Coordination rurale : « Les revenus des agriculteurs sont ballottés par le marché mondial »
Les chiffres annoncés par la Commission des comptes de l’agriculture de la Nation pour le revenu des agriculteurs sont « édifiants » pour la Coordination rurale (CR) : « Après une baisse encore plus forte que prévu pour 2009 (- 36,6 %, soit un revenu deux fois moindre qu’en 2002), elle table désormais sur un quasi doublement du revenu en 2010 (+ 96,2 %)… qui reste cependant inférieur de 12 % à celui de 2007 ». « Cela est symptomatique du malaise profond qui touche le secteur stratégique et vital qu’est l’agriculture : la dérégulation des marchés et la volatilité des prix qu’elle induit, ballote les revenus des agriculteurs au gré des fluctuations des cours mondiaux tout en créant des énormes distorsions entre les différentes productions », dénonce le syndicat. Ce sursaut de 2010 n’inverse pas la tendance moyenne : « l’indice de variation du revenu par actif agricole français reste inférieur à celui de l’UE des 27 et le revenu des exploitations est à son niveau du début des années 90 ». Par ailleurs, « l’observation des résultats par type d’exploitation illustre de manière criante l’imposture du Bilan de santé de la Pac », souligne la CR. « Les revenus des céréaliers ont baissé (- 8,6 % en cumul triennal sur 2007-2010), mais les éleveurs de bovins (-16 % par an depuis 5 ans) et d’ovins viande (15 000 € de revenu annuel) n’en ont pas beaucoup profité ».
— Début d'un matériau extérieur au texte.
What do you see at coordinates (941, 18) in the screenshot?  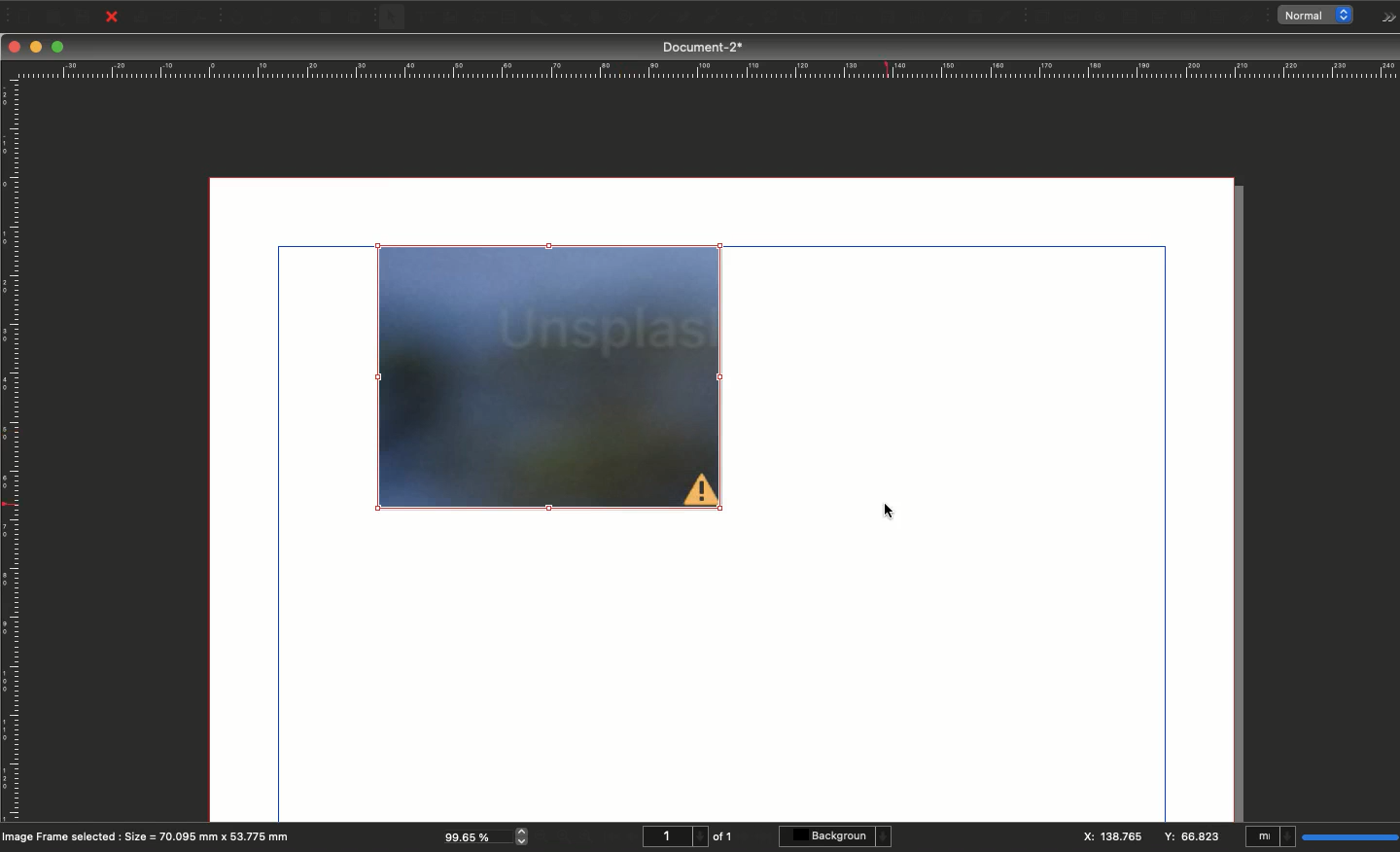 I see `Measurements` at bounding box center [941, 18].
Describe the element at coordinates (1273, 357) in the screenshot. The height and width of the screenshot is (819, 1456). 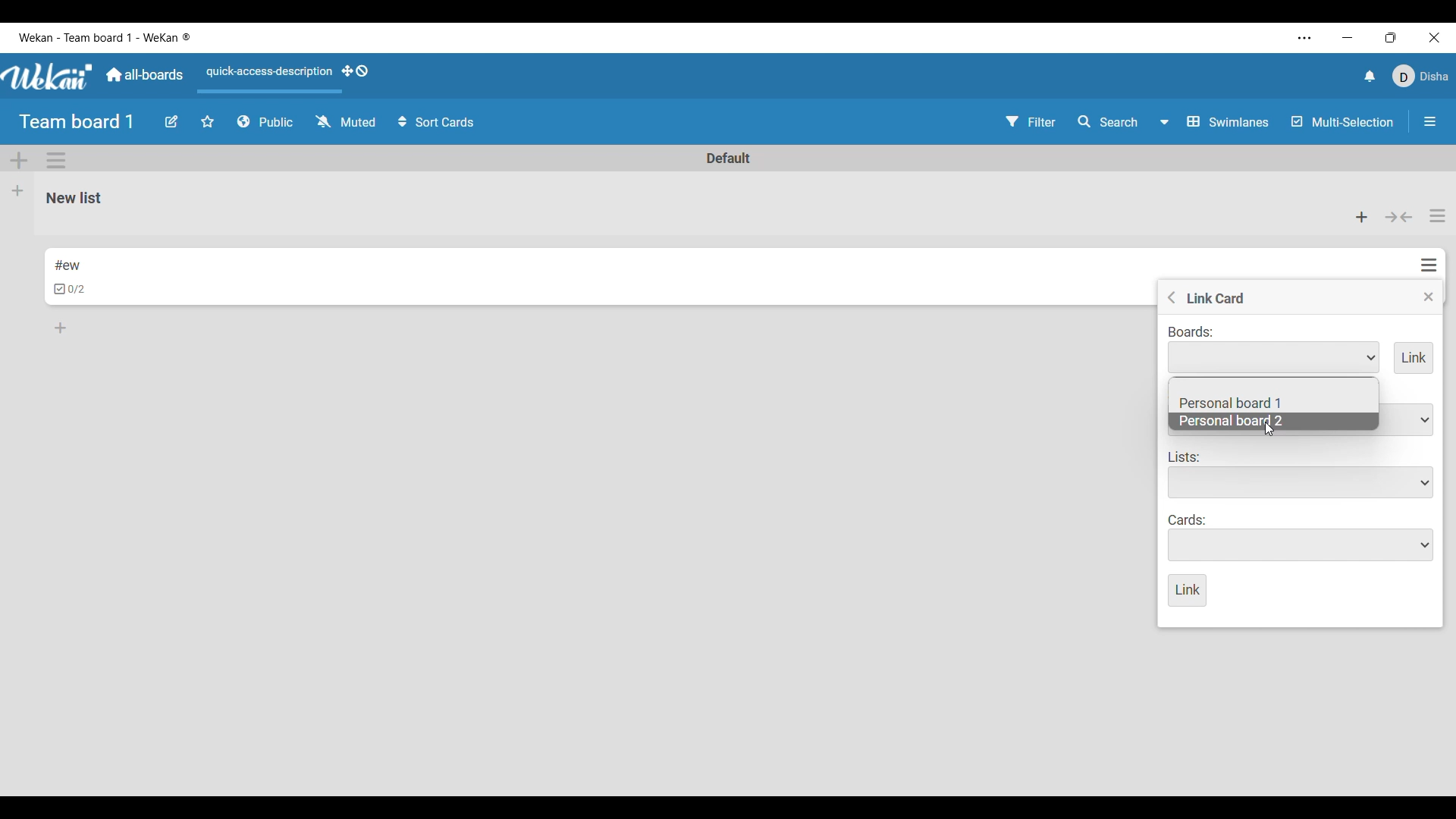
I see `Board options to link to` at that location.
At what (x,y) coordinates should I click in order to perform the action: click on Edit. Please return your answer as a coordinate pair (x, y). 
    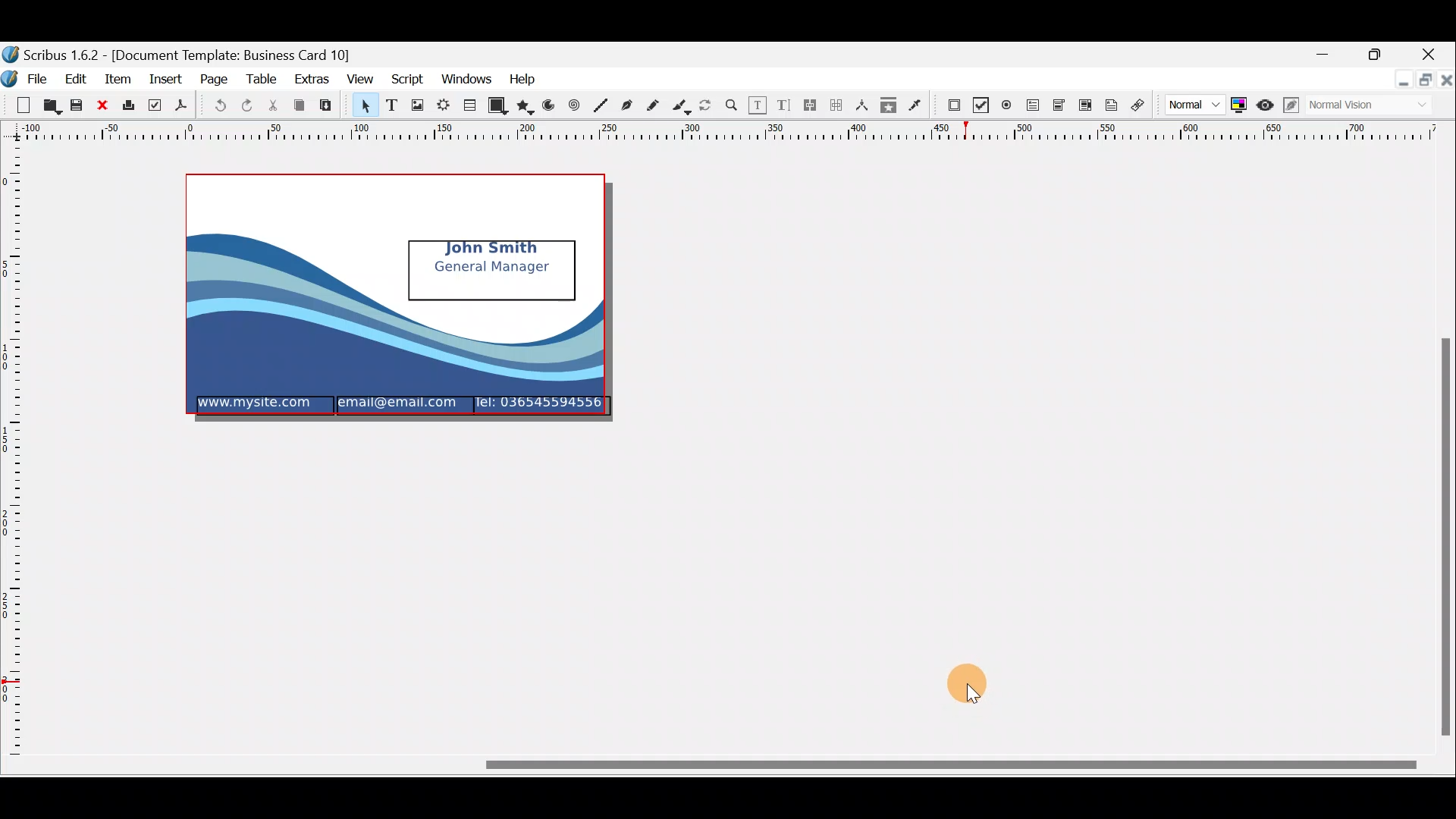
    Looking at the image, I should click on (76, 80).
Confédération paysanne : « Les éleveurs toujours à la peine »
« L’incapacité politique à résoudre le désordre de la spéculation, et les conclusions du G20 agricole qui n’y changeront rien, trouve sa traduction dans les comptes provisoires de l’agriculture 2010. Si le résultat courant avant impôts des paysans s’élève en moyenne à 24 300 euros, il y a de grandes disparités » : 41 200 euros pour les grandes cultures, 21 300 euros pour les producteurs de lait, 15 200 euros pour les éleveurs ovins et 14 300 euros pour les éleveurs de bovins. Le revenu des éleveurs de productions hors sol végète à 17 400 euros. « La cause revient en partie aux prix des aliments du bétail qui progressent fortement », explique le syndicat. « Les productions ovines, bovines et porcines génératrices d’emplois et d’un chiffre d’affaires de 10,9 milliards d’euro, semblent peu considérées par les politiques », dénonce la Confédération paysanne. « Ce chiffre d’affaires est pourtant supérieur à celui de l’ensemble des céréales qui s’élève à 10,5 milliards, du lait à 8,1 milliards ou des vins d’appellation d’origine contrôlée à 7,5 milliards », rappelle la Confédération paysanne. « Ces chiffres suffisent à rappeler au ministre de l’Agriculture, l’incapacité financière de nombreux éleveurs à supporter les conséquences de la sécheresse 2011 et l’achat de fourrages de substitution livrés à la spéculation », conclut le syndicat.